Fx governs the "real world" --- and if we knew what Fx is we could use theory or Monte Carlo estimation to obtain either the bias or an estimate of the bias of some estimator, T. That is, if obtaining E(T) is too hard to do analytically, if we knew Fx, we could generate many samples of size n from it, compute the value of T from each sample, and simply average these values to obtain an estimate of E(T). If we generate a large number of samples, the law of large numbers gives us that our estimate of E(T) ought to be good.

But suppose we don't know what Fx is? Then we can't use it to generate the many samples we need for our Monte Carlo estimate.

To get around the fact that we don't know Fx, we can go visit "the bootstrap world." This world is governed by F*. The beauty of this world is that we know what F* is, and so we can generate as many samples of xj* values as we want! So nothing prevents us from doing a Monte Carlo experiment to obtain a very good estimate of E(T) in the bootstrap world.

What we hope is that the relationship between E(T) and the estimand (what we're using T to estimate) in the bootstrap world is quite similar to the relationship between E(T) and the estimand in the real world. The larger n is, the better the ecdf should approximate the unknown real world cdf, and the closer bootstrap world results ought to be to real world truths.

For example, if we want to know the bias of a trimmed mean as an estimator of the distribution median, we encounter problems in the real world because we don't know the expected value of the estimator and we don't know the distribution median, and so we have neither of the two pieces that make up the bias of the estimator. But in the bootstrap world we do know the distribution median --- given the empirical distribution, based on n equally-likely outcomes, we can darn well determine the distribution median (it'd just be the usual sample median of the original data set). And by resampling, generating as many bootstrap samples as we want, we can very well estimate the expected value of the trimmed mean in the bootstrap world. So in the bootstrap world we can get the two pieces that make up the bias. We can take this value of the bias from the bootstrap world and use it as an estimate of the bias in the real world.


(Hopefully you now better understand the bootstrap estimate of bias. Also, I hope you now better appreciate why I covered Monte Carlo estimation before I presented bootstrapping. Monte Carlo estimation is what we might want to do when we can't push the theory through. But to do Monte Carlo estimation as I describe in the class notes, one has to know what distribution underlies the phenomenon, and often in the real world we don't have that knowledge ... and so we resort to the bootstrap tactic. Note that bootstrapping is Monte Carlo estimation in the bootstrap world.
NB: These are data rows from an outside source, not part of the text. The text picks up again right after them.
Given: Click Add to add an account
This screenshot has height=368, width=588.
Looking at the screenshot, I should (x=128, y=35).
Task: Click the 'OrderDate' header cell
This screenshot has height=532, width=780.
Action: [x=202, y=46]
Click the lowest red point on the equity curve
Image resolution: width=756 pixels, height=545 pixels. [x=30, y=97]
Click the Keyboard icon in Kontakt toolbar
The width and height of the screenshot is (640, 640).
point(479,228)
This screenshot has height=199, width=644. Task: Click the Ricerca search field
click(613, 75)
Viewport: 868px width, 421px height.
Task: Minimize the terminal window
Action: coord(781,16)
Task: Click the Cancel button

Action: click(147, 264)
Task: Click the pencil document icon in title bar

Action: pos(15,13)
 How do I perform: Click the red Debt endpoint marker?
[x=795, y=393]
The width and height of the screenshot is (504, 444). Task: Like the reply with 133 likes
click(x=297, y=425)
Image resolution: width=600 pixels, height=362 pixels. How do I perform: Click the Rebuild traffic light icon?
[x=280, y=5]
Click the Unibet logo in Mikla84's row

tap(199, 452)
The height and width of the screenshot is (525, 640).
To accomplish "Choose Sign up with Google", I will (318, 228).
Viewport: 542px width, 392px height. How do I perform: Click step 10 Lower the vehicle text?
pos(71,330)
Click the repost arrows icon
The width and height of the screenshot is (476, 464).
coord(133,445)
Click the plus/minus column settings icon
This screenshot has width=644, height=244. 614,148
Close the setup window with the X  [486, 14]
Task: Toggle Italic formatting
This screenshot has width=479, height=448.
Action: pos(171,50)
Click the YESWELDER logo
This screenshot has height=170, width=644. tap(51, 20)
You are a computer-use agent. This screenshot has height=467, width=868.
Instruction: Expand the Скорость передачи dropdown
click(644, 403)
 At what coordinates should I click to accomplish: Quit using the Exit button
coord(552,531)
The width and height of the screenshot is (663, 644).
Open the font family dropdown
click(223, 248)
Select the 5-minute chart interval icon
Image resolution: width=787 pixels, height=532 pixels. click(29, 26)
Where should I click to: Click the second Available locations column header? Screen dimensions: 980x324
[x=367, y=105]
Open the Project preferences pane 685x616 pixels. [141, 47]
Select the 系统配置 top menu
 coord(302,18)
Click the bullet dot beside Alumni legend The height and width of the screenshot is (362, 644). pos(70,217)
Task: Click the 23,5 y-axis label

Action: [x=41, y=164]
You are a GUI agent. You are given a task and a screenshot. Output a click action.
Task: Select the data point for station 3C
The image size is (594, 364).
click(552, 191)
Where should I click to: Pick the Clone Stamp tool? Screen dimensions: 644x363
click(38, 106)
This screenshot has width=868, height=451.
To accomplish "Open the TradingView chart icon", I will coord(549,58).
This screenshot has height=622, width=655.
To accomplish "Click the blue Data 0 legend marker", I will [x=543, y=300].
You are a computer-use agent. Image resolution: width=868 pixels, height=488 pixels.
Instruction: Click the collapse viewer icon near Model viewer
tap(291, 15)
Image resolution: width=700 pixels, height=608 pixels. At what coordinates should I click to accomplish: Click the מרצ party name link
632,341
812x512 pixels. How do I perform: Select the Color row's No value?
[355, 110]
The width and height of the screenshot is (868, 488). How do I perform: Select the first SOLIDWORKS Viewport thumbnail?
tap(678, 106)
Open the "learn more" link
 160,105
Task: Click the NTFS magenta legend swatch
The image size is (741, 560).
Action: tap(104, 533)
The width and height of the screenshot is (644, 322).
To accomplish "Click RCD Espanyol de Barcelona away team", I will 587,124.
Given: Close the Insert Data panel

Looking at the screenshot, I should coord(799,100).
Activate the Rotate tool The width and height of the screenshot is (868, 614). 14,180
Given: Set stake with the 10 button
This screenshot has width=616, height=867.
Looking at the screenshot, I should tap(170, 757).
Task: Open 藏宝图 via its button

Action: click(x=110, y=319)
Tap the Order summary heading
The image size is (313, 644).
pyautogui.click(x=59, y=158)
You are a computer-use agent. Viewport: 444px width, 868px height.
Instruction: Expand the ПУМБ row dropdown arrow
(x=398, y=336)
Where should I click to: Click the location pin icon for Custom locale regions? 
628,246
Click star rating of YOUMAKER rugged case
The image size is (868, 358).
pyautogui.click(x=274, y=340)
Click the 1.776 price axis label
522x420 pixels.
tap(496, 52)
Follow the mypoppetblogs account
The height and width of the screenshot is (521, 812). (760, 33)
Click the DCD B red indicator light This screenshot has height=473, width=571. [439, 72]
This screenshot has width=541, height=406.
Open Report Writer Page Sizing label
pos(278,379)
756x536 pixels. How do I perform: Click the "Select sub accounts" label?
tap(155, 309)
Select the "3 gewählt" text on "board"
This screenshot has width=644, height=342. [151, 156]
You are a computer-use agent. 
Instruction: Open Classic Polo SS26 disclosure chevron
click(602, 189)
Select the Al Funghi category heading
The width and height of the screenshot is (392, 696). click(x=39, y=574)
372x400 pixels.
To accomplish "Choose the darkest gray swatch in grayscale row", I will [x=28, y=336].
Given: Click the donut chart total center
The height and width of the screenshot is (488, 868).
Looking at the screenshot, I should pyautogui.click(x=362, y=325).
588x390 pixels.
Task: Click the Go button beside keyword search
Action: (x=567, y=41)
The ideal bootstrap estimates don't make use of resampling --- the ecdf is just used to determine whatever expected values are needed. But because the empirical distribution isn't like a nice parametric distribution where expected values can be obtained using integration or cute summation tricks, rather than determine the ideal bootstrap values, we use Monte Carlo estimates (obtained by bootstrap resampling followed by estimation) instead.)